▶ **Work to complete**:
Reproduce the passage on westerly winds and the RICE ice core word for word, in full.

▶ **Selected excerpt**:
The westerly winds that traverse the region between the mid-latitudes and Antarctica hold significant importance in shaping both regional and global climates. These winds are key players in regulating the upwelling of carbon-rich deep water in the Southern Ocean, a process that profoundly affects the global carbon cycle. When these winds shift poleward, they can enhance upwelling and the release of carbon into the atmosphere, whereas an equatorward shift has the opposite effect. These wind shifts also wield considerable influence over the climate of mid-latitude regions, impacting temperature and precipitation patterns. Mountain glaciers, sensitive to changes in temperature and precipitation, respond to these wind movements, influencing their growth and retreat.
The transportation of dust by these westerly winds from mid-latitude regions like South America, Australia, or New Zealand to Antarctica is a well-documented phenomenon. The measurement of dust concentrations in Antarctic ice provides vital insights into environmental conditions in these mid-latitude source regions, helping to distinguish between wet and dry conditions and shedding light on wind transport patterns. Elevated dust concentrations suggest winds positioned closer to the source regions, while reduced dust levels indicate winds located further away.
Roosevelt Island Climate Evolution (RICE) Ice Core
The Roosevelt Island Climate Evolution (RICE) ice core was obtained from Roosevelt Island in West Antarctica, between 2011-2013, as part of a collaborative effort involving nine nations. A New Zealand led project, headed by Prof. Nancy Bertler, aims to determine the stability of the Ross Ice Shelf in a warming world, thus improving estimates of contributions of the West Antarctic Ice Sheet to future sea level rise. This 764-meter-long core spans approximately 80,000 years and offers valuable insights due to its unique location near the Ross Sea, making it particularly sensitive to Southern Ocean and westerly wind dynamics.

▶ **Recorded information**:
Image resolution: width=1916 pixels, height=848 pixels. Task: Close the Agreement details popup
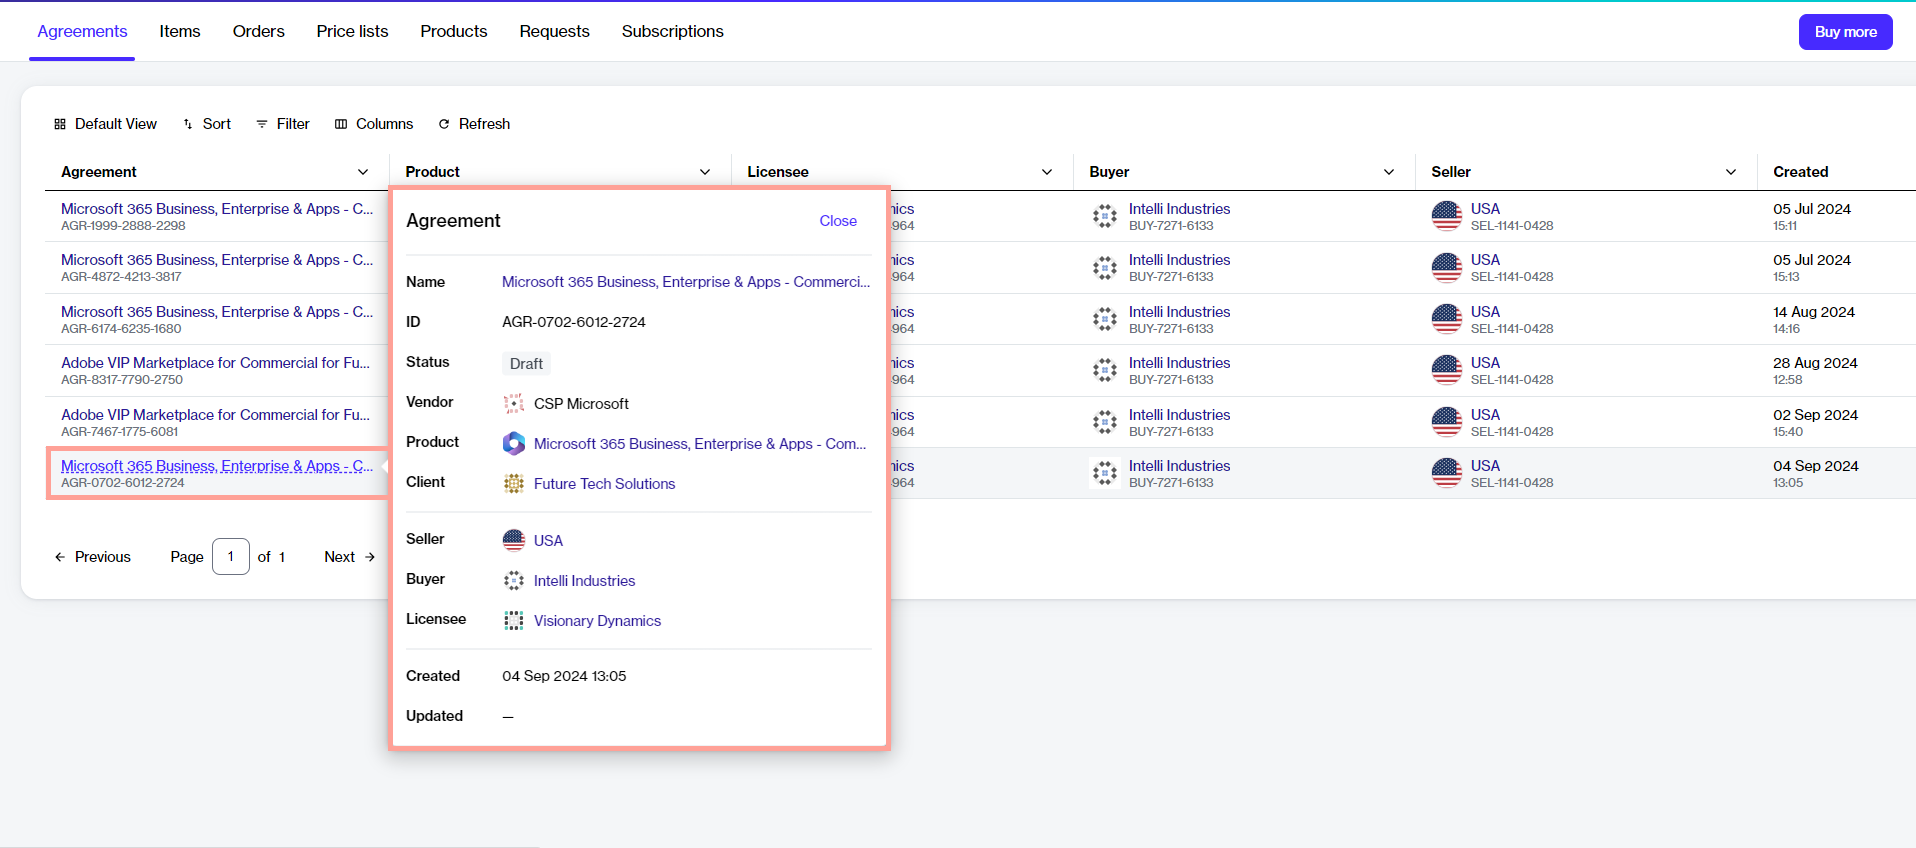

▶ **Final result**:
The westerly winds that traverse the region between the mid-latitudes and Antarctica hold significant importance in shaping both regional and global climates. These winds are key players in regulating the upwelling of carbon-rich deep water in the Southern Ocean, a process that profoundly affects the global carbon cycle. When these winds shift poleward, they can enhance upwelling and the release of carbon into the atmosphere, whereas an equatorward shift has the opposite effect. These wind shifts also wield considerable influence over the climate of mid-latitude regions, impacting temperature and precipitation patterns. Mountain glaciers, sensitive to changes in temperature and precipitation, respond to these wind movements, influencing their growth and retreat.
The transportation of dust by these westerly winds from mid-latitude regions like South America, Australia, or New Zealand to Antarctica is a well-documented phenomenon. The measurement of dust concentrations in Antarctic ice provides vital insights into environmental conditions in these mid-latitude source regions, helping to distinguish between wet and dry conditions and shedding light on wind transport patterns. Elevated dust concentrations suggest winds positioned closer to the source regions, while reduced dust levels indicate winds located further away.
Roosevelt Island Climate Evolution (RICE) Ice Core
The Roosevelt Island Climate Evolution (RICE) ice core was obtained from Roosevelt Island in West Antarctica, between 2011-2013, as part of a collaborative effort involving nine nations. A New Zealand led project, headed by Prof. Nancy Bertler, aims to determine the stability of the Ross Ice Shelf in a warming world, thus improving estimates of contributions of the West Antarctic Ice Sheet to future sea level rise. This 764-meter-long core spans approximately 80,000 years and offers valuable insights due to its unique location near the Ross Sea, making it particularly sensitive to Southern Ocean and westerly wind dynamics.